* _SOURCE MATERIAL_

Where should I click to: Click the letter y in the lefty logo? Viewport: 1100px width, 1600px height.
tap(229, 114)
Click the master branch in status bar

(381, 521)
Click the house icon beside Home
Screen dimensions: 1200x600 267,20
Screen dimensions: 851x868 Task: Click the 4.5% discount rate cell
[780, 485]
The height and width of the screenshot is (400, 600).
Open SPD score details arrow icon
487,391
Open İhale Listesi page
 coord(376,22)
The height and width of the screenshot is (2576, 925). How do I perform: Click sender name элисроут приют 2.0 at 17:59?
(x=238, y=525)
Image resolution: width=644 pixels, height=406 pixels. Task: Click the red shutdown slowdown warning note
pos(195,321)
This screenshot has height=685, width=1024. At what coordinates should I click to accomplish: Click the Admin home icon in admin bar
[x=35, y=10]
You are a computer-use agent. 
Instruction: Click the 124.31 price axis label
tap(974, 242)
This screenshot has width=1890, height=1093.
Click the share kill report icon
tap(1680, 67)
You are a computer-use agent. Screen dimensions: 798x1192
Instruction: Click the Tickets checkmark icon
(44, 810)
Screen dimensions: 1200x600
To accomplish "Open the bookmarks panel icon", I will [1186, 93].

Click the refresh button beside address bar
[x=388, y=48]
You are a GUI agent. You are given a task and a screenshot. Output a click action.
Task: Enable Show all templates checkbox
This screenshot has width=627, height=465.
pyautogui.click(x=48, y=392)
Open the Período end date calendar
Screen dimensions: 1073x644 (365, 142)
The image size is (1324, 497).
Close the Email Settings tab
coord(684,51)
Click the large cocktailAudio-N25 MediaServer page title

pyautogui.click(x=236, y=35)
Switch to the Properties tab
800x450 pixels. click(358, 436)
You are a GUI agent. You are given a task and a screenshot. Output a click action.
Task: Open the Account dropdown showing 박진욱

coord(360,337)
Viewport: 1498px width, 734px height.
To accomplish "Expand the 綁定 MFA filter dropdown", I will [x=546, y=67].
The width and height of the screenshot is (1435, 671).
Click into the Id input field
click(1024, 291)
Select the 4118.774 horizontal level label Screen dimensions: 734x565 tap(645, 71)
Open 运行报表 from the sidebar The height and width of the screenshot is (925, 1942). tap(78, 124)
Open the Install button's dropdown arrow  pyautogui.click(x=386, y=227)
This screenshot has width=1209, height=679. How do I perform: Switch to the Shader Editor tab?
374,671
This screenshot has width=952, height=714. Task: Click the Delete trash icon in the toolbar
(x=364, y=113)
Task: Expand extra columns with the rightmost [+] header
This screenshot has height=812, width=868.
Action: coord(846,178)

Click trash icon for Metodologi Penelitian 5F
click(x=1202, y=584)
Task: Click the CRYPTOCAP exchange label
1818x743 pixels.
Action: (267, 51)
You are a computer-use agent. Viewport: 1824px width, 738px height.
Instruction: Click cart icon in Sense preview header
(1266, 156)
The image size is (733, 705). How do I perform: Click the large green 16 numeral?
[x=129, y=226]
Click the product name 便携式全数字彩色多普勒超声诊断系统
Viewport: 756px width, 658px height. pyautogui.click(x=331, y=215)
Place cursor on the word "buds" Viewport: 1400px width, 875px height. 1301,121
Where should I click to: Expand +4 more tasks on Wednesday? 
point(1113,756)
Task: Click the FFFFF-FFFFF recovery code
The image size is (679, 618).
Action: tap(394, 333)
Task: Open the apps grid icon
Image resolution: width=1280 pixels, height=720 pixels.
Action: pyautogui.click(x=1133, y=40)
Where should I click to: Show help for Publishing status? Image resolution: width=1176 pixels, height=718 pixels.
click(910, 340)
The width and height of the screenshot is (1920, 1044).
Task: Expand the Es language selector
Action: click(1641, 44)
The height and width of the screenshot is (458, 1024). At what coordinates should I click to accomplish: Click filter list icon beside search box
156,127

* _THE PROBLEM_
Return, from the entries, each line that holds "computer".

* _WRITTEN SOLUTION_
You are a computer-use agent. 
You are a computer-use agent. Screen dimensions: 798x1192
You are a computer-use agent. Viewport: 1824px width, 738px height.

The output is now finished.